What happened? The active ingredient of the shot had been compounded by pharmacies as needed by physician request to prevent premature births in the past, while the FDA quietly looked the other way. But in February, the FDA officially approved KV Pharmaceutical's version of the shot, Makena, and KV Pharmaceutical decided to raise the price - a lot.
It was a stunning move for a product whose development was partially funded by taxpayers through the National Institutes of Health, and whose approval had been fast-tracked and supported by the FDA's Orphan Drug Act, according to a recent FDA statement. In response to public outcry, KV Pharmaceutical later dropped the price to $690 per dose.
Then, on March 30, Medicare announced (in a preliminary decision still in the comment phase) that it would cover the $93,000 price tag of Dendron Corporation's prostate cancer vaccine Provenge, which extends life for a few months in cancer patients.
Dendron's website currently runs an ad for Provenge called "Jonathan's story." In the ad, the patient says "fighting my cancer could mean meeting my new granddaughter, who is due in a few months." But ironically, current health care policy pits infant health against health care for the elderly.
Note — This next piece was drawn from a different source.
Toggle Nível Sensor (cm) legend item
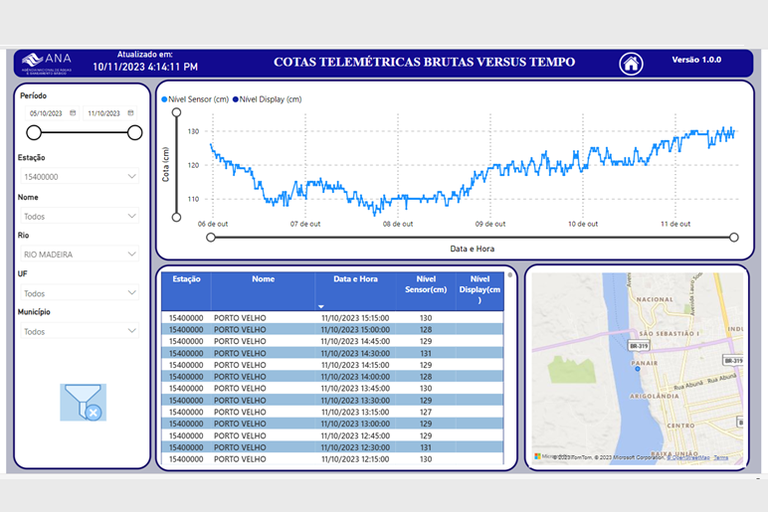Viewport: 768px width, 512px height. point(196,99)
Is it wise to pay for medication that could extend a long life a few months longer, while allowing companies to create financial barriers to accessing medicine that could help an infant get a healthy start on life? It isn't if you look at health care as a tool to extend healthy years of life, a view that is currently shifting kidney allocation rules, as I've blogged before. In an opinion piece in the Washington Post this weekend, a prostate cancer survivor points out a similar resource allocation problem with Provenge:
One thing I can assure you is that I would never ask Medicare to pay $93,000 for a treatment to extend my life four months. However, I would ask Medicare officials this: if Provenge is prescribed to me as a possible treatment and I turn it down, could I put the savings into a college fund trust account for my grandchildren? I feel the country would benefit much more from educating three of its citizens than from keeping me around another four months. I have a hunch Medicare's answer would be no.We need to ask what society owes to two vulnerable populations - pregnant young women at risk of preterm delivery, and terminally ill older men. Rather than pittting ACOG against the AARP, we should step back and ask what is a reasonable amount of funds to invest in protecting each of these populations. And what is a fair and ethical price to charge for the medications they need?